> 指示: 以下のすべてのエントリの各行を、空行を除いて番号付きリストに変換してください。画像は回答に含めないでください。

> 提供資料:

- - - - -

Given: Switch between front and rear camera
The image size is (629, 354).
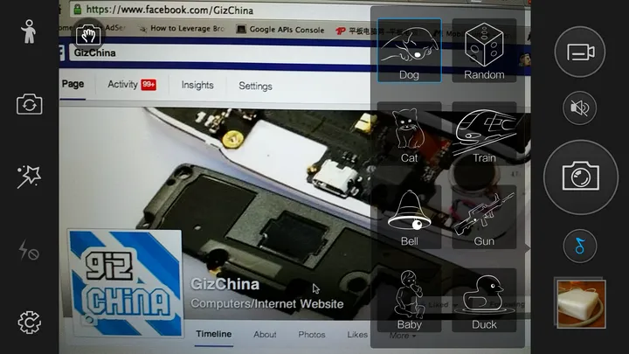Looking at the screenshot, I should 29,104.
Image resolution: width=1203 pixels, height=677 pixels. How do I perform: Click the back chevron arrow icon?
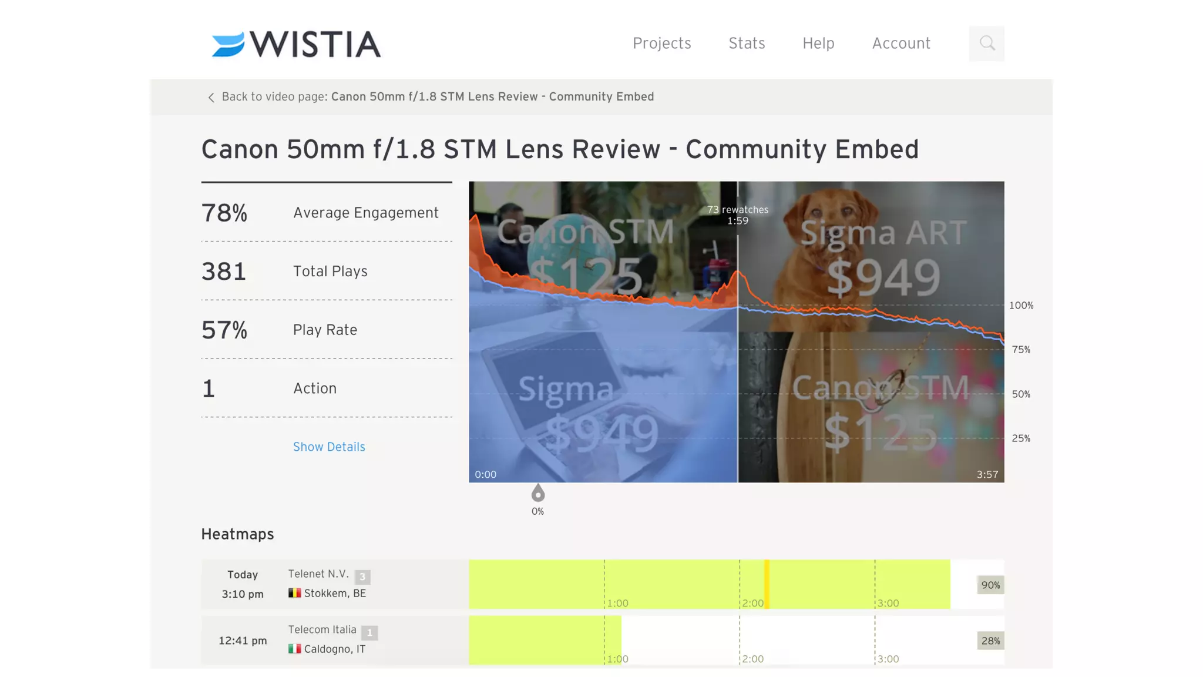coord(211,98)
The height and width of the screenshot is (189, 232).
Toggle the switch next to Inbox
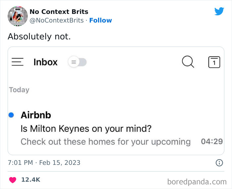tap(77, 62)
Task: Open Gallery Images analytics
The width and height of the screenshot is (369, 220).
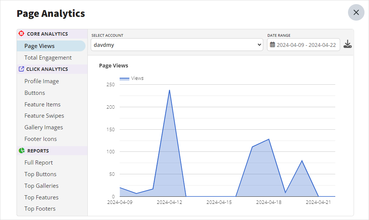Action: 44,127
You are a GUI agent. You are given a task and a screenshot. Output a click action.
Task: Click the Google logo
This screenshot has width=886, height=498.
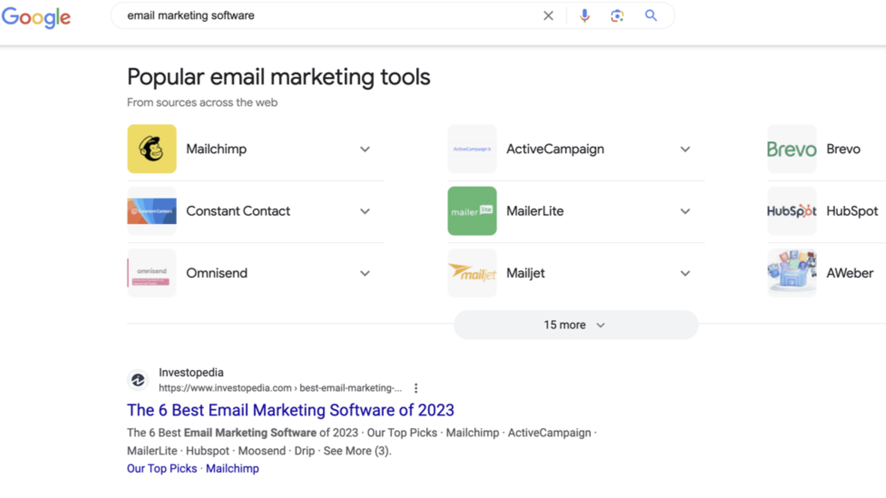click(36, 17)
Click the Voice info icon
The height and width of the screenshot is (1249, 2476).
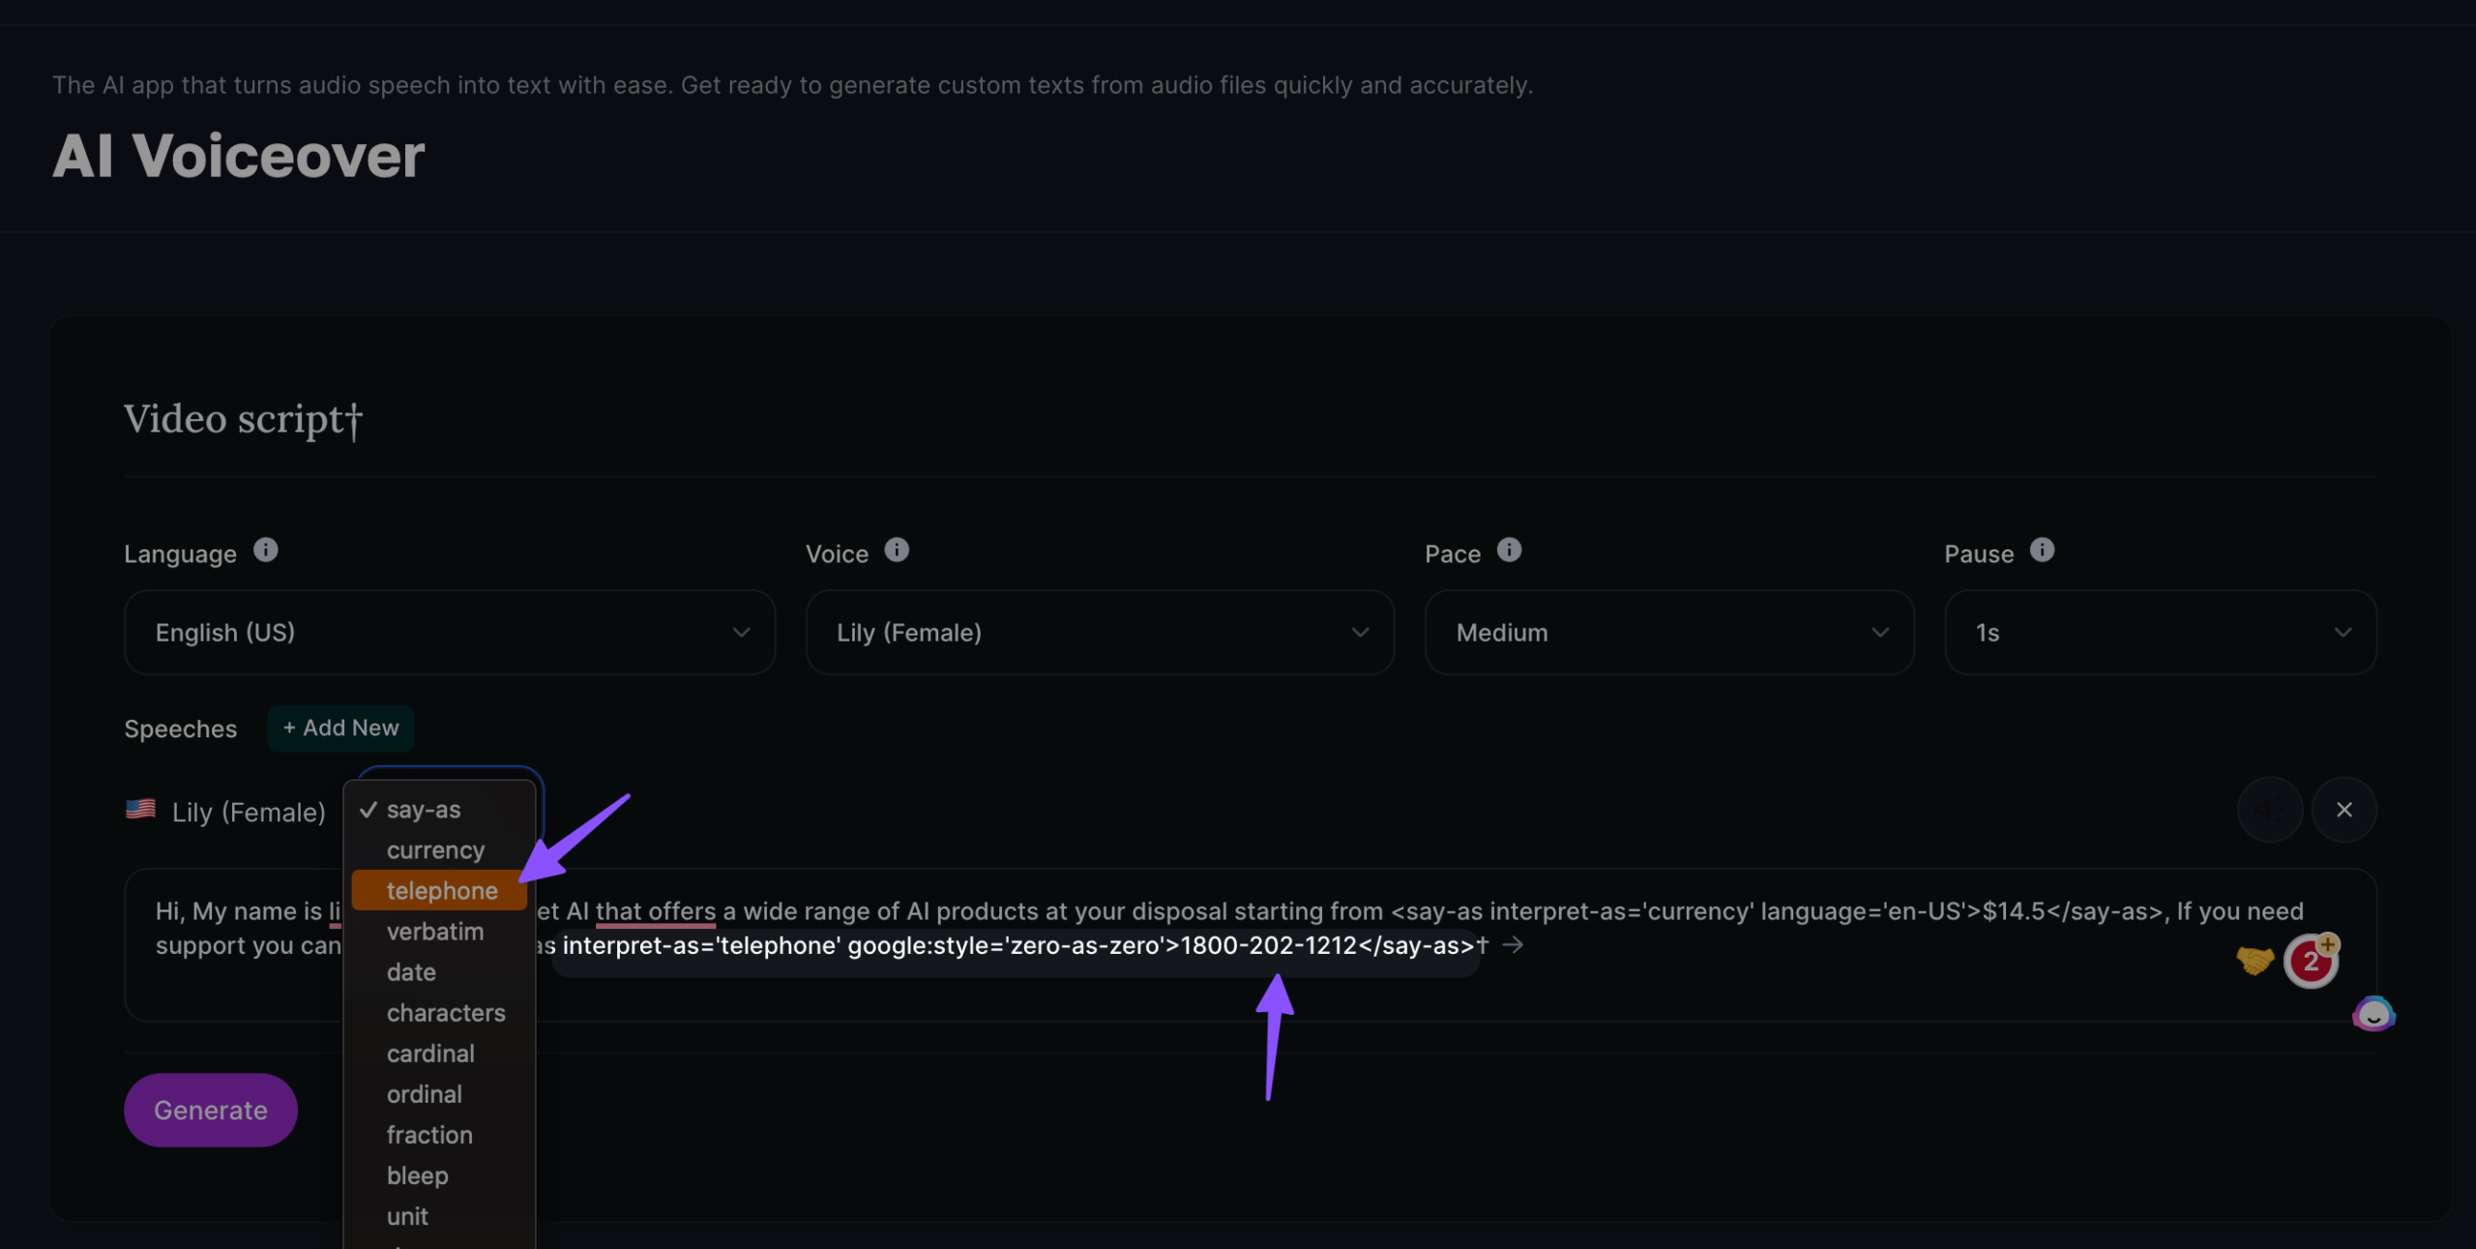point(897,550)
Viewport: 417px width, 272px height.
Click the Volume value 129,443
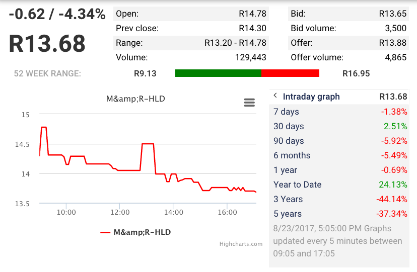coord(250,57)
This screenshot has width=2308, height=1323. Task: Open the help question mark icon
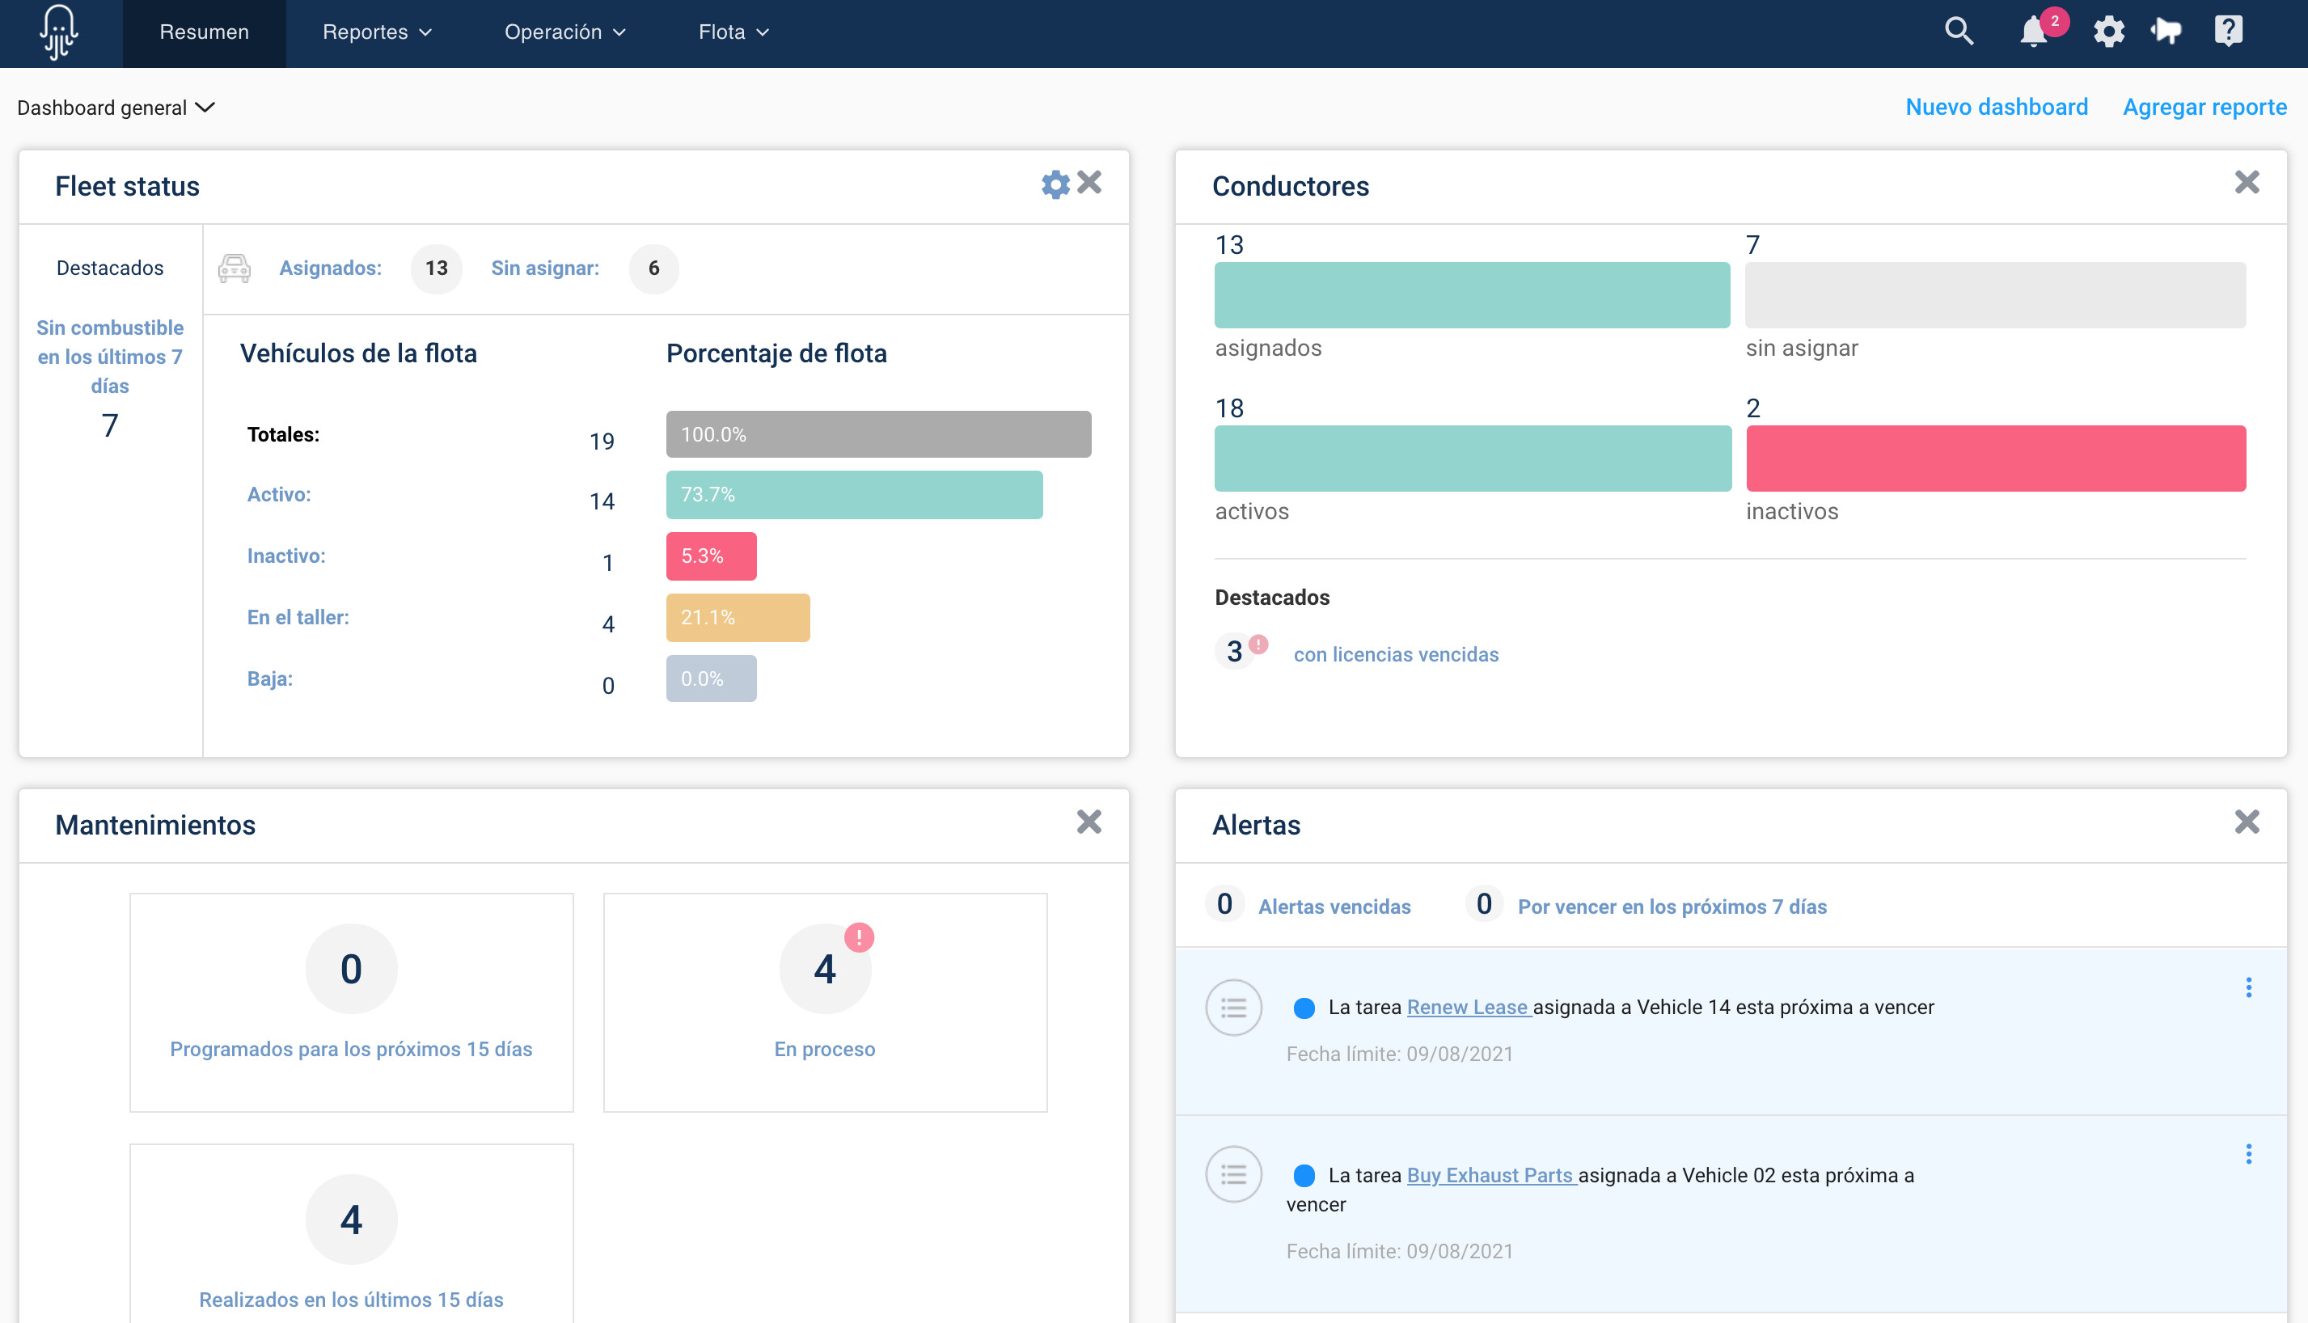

- - - - -

> 回答:
1. Given: Switch between front and rear camera
2. The image size is (629, 354).
3. Looking at the screenshot, I should 29,104.
4. Image resolution: width=1203 pixels, height=677 pixels. How do I perform: Click the back chevron arrow icon?
5. coord(211,98)
6. The height and width of the screenshot is (189, 232).
7. Toggle the switch next to Inbox
8. tap(77, 62)
9. Task: Open Gallery Images analytics
10. The width and height of the screenshot is (369, 220).
11. Action: 44,127
12. You are a GUI agent. You are given a task and a screenshot. Output a click action.
13. Task: Click the Google logo
14. This screenshot has width=886, height=498.
15. click(36, 17)
16. Click the Voice info icon
17. The height and width of the screenshot is (1249, 2476).
18. point(897,550)
19. Viewport: 417px width, 272px height.
20. Click the Volume value 129,443
21. coord(250,57)
22. This screenshot has width=2308, height=1323. Task: Open the help question mark icon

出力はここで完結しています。